The tip of his left sleeve, hanging just below the elbow, also looked wet with something other than water.
The Blue Jays did not complain to the umpires and did not ask that any balls be checked while they were being held to two hits and three walks in a 10-1 loss.
Buchholz laughed off speculation about what was on his arm, saying had they checked nothing untoward would have been found.
“There’s a rosin bag behind the mound and it’s there for everybody to use every inning after our warm-up,” he said Thursday. “Put rosin on my arm throughout the game. Sweat, water, whatever. … Sometimes I put a little thing of water on my hip just to get moisture on your hands. Cause sometimes the balls that they throw to you feel like cue balls off a pool table. Got to find a way to get grip. But yeah, I mean, definitely no foreign objects or substances on my arm.”
Buchholz is 6-0 with a 1.01 earned-run average through his first six starts, allowing only 27 hits, 16 walks and five runs in 44.2 innings. He’s also struck out 47 batters, a remarkable resurgence from an 11-8, 4.56 ERA season in 2012.

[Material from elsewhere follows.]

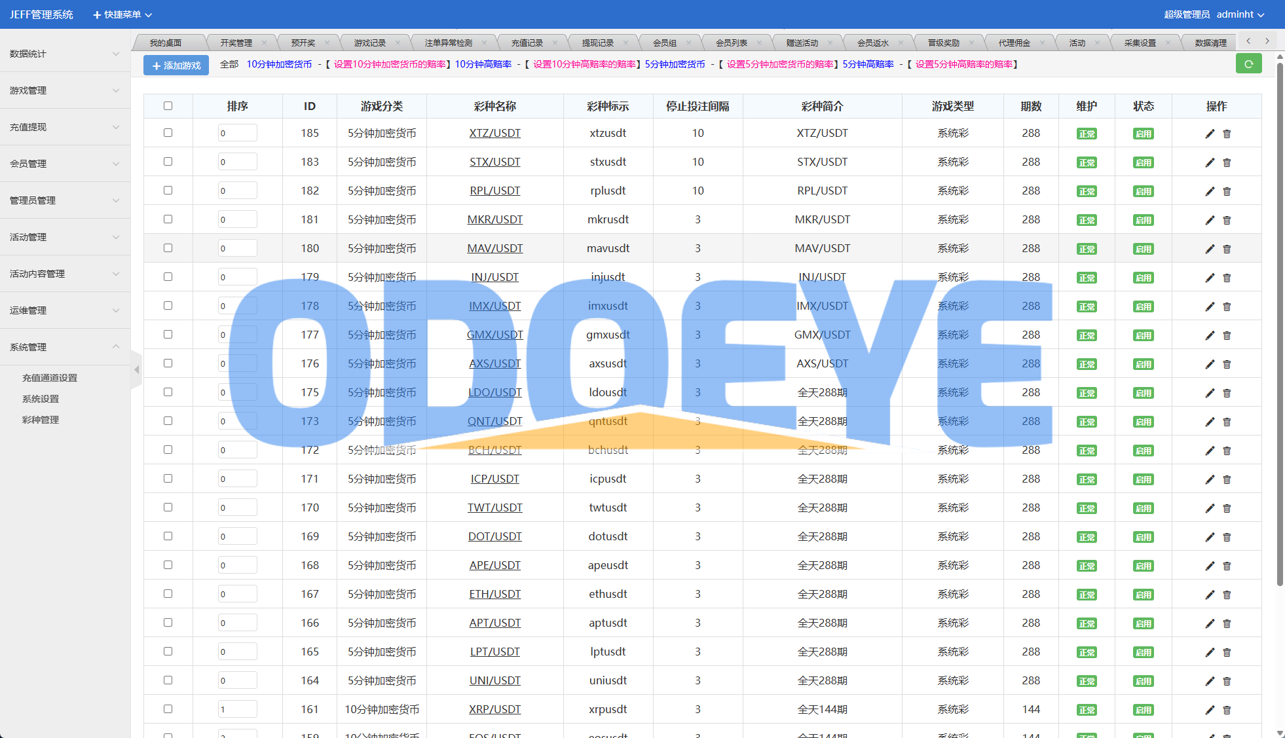The width and height of the screenshot is (1285, 738).
Task: Click the 添加游戏 button
Action: click(x=176, y=65)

The affable Texan, coolly strumming a guitar in the Red Sox clubhouse before the game, said he was unbothered that people might think he was cheating.
“That’s the way the world works,” said Buchholz. “If I had thrown two innings last night it probably wouldn’t have been an issue. As far as the undershirts and the discolouration, I’ve been wearing the same shirts for the last three years. So go figure what’s all over these shirts, I don’t even know. Throw them in the wash every night after I take them off and that’s it.
“I don’t care, I’m not doing anything wrong. If I have to answer questions about it, that’s the world we live in. It is what it is. It’s fine.”
Red Sox manager John Farrell was less laissez-faire about it when approached 1-on-1 with screenshots of Buchholz from Wednesday, asking curtly, “Are you suggesting he’s cheating?”
“He’s got rosin on his arm,” Farrell continued. “Last I checked, it’s legal.”
Told the substance appears shiny, Farrell replied: “If you’re pitching, you’re probably going to sweat, which is the reason why rosin is used.”
Buchholz also repeatedly ran his fingers through his long hair, leading him to quip, “I’m throwing stuff in my hair too, right?”
“No, that’s water,” he said. “You can look at as much video as you want after every inning I go in there and pour a bottle of water on my head. …I did the same thing in 2008 when I got sent down to double-A out of the big-leagues. It wasn’t a big problem then.”
Adding to the intrigue was Red Sox reliever Junichi Tazawa, who took the mound in the seventh inning Thursday with his left arm glistening, and the way he went to his forearm prompted Jack Morris to wonder on the Sportsnet broadcast whether there might be a foreign substance there, too.
Asked about it after the game, Blue Jays manager John Gibbons said he noticed nothing untoward.
“No, and if he was that’s not why we lost the game,” he said. “That’s been going on in baseball probably since the game started. You get caught, you get caught, if you don’t, I don’t think it’s anything unusual.”